#### [Article]
Feedback is a two-way street. As a result, managers must also be great at receiving feedback from
their workers. Be sure to ask for feedback, listen, and be thankful. Integrate upward feedback into your
employees’ formal review processes.
When it comes to professional development, push your employees to take responsibility for achieving
their own goals. A one-size-fits-all development plan simply won’t work. Individual development plans
motivate people to examine and cultivate their development at the capability level.
Coaching is another way to guide employees to greater self-awareness. When you act in a coaching role,
focus on asking open-ended questions and ask them one at a time. Examples of coaching questions
include, “What concerns you about this situation?” “What’s your ideal outcome?” “What would be an
alternative way to approach this that you haven’t considered?”

#### [Stated exercise 1]
Answer from the passage on feedback and coaching.
(a) What three things should managers do when it comes to receiving feedback?
(b) What kind of development plan does the passage say won't work?
(c) In a coaching role, what kind of questions should you focus on asking, and how many at a time?
#### [Stated exercise 2]
Reproduce word for word the part of the passage on feedback and coaching starting with "Feedback is a" and going on through "formal review processes.".
The material placed after this text has no role in what is asked here.

#### [Given entries]

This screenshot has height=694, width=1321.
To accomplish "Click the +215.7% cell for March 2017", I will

==

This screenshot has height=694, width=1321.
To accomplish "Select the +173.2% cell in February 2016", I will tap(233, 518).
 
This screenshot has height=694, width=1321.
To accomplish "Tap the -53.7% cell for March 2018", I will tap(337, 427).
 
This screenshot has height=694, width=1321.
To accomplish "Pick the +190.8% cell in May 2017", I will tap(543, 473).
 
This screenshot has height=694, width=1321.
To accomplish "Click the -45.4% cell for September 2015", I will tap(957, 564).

#### [Correct answer 1]
(a) Ask for feedback, listen, and be thankful.
(b) A one-size-fits-all development plan.
(c) Open-ended questions, asked one at a time.

#### [Correct answer 2]
Feedback is a two-way street. As a result, managers must also be great at receiving feedback from
their workers. Be sure to ask for feedback, listen, and be thankful. Integrate upward feedback into your
employees’ formal review processes.